===== Material for this exercise =====

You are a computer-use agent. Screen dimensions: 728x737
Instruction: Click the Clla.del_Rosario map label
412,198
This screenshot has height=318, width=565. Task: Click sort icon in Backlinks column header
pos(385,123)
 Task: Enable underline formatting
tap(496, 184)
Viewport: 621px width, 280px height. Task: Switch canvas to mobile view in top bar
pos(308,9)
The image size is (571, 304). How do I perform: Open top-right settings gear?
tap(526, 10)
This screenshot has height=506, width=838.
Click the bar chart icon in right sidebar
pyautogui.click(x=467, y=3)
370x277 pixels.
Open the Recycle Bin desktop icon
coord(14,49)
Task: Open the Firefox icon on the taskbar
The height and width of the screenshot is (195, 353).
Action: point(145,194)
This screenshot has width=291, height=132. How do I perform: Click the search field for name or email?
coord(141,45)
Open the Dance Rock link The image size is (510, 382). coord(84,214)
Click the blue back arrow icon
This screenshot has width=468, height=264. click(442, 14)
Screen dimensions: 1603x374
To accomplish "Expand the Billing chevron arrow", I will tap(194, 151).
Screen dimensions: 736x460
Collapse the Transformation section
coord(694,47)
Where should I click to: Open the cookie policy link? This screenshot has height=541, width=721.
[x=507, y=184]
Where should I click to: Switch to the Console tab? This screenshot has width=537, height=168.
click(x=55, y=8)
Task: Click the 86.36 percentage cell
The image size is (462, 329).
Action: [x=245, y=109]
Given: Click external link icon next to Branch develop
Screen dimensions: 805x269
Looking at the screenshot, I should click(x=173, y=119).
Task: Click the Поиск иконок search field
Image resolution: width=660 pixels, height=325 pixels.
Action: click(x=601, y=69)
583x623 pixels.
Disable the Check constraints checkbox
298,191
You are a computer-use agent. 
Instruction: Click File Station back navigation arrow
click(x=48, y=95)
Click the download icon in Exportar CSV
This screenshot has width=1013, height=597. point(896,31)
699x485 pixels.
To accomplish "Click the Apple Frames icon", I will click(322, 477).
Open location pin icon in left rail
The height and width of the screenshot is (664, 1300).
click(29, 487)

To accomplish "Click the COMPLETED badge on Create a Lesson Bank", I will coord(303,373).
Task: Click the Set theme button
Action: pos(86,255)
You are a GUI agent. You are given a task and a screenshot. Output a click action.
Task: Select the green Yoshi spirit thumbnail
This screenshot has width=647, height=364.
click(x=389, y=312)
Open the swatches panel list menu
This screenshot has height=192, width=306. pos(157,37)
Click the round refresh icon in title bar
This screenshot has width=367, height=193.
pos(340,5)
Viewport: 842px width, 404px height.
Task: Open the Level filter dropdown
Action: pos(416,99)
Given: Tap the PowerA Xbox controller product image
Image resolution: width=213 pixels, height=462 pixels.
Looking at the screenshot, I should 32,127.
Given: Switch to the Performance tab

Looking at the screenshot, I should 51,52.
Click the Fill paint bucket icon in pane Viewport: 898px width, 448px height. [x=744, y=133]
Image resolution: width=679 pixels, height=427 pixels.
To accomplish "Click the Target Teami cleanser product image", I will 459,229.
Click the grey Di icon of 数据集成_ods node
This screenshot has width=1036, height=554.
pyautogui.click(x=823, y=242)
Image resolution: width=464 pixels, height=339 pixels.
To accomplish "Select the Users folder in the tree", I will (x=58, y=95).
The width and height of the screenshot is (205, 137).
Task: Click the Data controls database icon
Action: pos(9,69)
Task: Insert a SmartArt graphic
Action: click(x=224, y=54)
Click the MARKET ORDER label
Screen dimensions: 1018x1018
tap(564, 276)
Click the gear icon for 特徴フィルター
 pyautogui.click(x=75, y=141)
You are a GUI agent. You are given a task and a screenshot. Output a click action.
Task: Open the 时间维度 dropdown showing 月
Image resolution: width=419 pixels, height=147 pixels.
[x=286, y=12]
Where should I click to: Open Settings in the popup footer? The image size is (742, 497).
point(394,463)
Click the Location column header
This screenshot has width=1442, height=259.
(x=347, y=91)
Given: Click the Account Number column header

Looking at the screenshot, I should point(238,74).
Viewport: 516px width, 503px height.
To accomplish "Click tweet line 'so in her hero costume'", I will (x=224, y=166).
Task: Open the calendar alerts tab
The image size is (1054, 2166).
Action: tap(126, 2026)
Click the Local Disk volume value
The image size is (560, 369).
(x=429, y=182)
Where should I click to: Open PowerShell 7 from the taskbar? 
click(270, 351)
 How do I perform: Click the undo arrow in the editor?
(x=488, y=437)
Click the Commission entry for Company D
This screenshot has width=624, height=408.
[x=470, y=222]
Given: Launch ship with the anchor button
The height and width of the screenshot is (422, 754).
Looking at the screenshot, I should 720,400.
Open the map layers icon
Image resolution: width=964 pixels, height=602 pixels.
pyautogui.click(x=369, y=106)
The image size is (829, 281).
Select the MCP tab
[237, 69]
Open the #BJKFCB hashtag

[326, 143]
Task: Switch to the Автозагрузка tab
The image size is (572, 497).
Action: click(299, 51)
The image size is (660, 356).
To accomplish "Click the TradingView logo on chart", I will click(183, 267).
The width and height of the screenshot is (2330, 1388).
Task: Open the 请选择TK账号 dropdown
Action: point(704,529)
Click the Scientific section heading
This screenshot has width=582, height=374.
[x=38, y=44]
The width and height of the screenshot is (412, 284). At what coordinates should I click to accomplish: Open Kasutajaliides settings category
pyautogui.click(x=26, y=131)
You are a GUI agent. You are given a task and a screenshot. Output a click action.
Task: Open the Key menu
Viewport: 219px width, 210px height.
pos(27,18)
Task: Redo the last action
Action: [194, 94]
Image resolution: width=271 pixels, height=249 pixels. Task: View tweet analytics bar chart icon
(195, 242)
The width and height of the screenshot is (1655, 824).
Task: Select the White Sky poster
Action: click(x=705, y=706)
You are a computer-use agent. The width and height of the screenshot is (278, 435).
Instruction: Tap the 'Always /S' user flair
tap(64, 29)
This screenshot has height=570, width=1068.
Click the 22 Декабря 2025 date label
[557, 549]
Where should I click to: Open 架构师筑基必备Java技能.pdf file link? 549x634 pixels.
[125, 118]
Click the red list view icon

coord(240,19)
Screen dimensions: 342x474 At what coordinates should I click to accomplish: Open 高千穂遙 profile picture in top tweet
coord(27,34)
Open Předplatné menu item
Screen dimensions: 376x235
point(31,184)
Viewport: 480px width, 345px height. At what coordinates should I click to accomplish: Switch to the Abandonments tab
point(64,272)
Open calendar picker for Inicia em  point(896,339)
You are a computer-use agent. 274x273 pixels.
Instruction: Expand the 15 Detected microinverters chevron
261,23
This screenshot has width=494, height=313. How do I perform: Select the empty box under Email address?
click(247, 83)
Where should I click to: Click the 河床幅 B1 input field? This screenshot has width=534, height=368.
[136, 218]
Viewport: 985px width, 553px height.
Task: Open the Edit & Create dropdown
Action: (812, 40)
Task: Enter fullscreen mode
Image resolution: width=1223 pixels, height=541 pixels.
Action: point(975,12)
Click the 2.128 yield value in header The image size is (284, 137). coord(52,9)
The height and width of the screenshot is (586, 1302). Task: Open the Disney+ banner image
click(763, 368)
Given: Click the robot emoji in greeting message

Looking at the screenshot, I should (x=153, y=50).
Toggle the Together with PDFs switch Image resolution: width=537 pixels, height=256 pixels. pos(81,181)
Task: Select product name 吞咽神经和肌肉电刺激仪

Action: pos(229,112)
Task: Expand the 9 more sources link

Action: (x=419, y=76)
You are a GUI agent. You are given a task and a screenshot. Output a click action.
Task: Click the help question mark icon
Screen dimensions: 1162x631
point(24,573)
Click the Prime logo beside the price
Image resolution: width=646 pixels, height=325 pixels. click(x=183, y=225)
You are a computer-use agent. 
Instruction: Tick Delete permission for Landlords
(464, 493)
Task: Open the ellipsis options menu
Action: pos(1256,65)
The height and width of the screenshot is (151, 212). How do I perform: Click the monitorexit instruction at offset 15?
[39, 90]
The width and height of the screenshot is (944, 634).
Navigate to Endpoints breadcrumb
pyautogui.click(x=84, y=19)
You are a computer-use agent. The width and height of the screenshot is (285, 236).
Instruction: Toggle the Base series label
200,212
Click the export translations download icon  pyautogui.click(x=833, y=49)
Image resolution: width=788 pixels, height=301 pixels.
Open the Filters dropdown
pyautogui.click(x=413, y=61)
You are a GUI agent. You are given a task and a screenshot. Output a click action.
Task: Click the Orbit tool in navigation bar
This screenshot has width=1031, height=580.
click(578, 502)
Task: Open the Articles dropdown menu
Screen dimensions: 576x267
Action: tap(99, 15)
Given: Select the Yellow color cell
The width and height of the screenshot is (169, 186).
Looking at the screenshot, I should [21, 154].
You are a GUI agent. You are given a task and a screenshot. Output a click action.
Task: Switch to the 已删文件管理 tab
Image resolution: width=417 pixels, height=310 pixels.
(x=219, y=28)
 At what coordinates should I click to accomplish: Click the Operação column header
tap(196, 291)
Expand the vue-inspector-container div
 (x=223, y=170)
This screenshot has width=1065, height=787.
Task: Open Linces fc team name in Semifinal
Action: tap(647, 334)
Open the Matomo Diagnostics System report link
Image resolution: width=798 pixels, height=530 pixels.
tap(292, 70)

=====

Copy the lines of the records above, from the line containing "Click the Location column header" through the line containing "[x=38, y=44]", into a numbered list. Omit any blank lines.

## Task solution
1. Click the Location column header
2. This screenshot has width=1442, height=259.
3. (x=347, y=91)
4. Given: Click the Account Number column header
5. Looking at the screenshot, I should point(238,74).
6. Viewport: 516px width, 503px height.
7. To accomplish "Click tweet line 'so in her hero costume'", I will (x=224, y=166).
8. Task: Open the calendar alerts tab
9. The image size is (1054, 2166).
10. Action: tap(126, 2026)
11. Click the Local Disk volume value
12. The image size is (560, 369).
13. (x=429, y=182)
14. Where should I click to: Open PowerShell 7 from the taskbar? 
15. click(270, 351)
16.  How do I perform: Click the undo arrow in the editor?
17. (x=488, y=437)
18. Click the Commission entry for Company D
19. This screenshot has width=624, height=408.
20. [x=470, y=222]
21. Given: Launch ship with the anchor button
22. The height and width of the screenshot is (422, 754).
23. Looking at the screenshot, I should 720,400.
24. Open the map layers icon
25. Image resolution: width=964 pixels, height=602 pixels.
26. pyautogui.click(x=369, y=106)
27. The image size is (829, 281).
28. Select the MCP tab
29. [237, 69]
30. Open the #BJKFCB hashtag
31. [326, 143]
32. Task: Switch to the Автозагрузка tab
33. The image size is (572, 497).
34. Action: click(299, 51)
35. The image size is (660, 356).
36. To accomplish "Click the TradingView logo on chart", I will click(183, 267).
37. The width and height of the screenshot is (2330, 1388).
38. Task: Open the 请选择TK账号 dropdown
39. Action: point(704,529)
40. Click the Scientific section heading
41. This screenshot has width=582, height=374.
42. [x=38, y=44]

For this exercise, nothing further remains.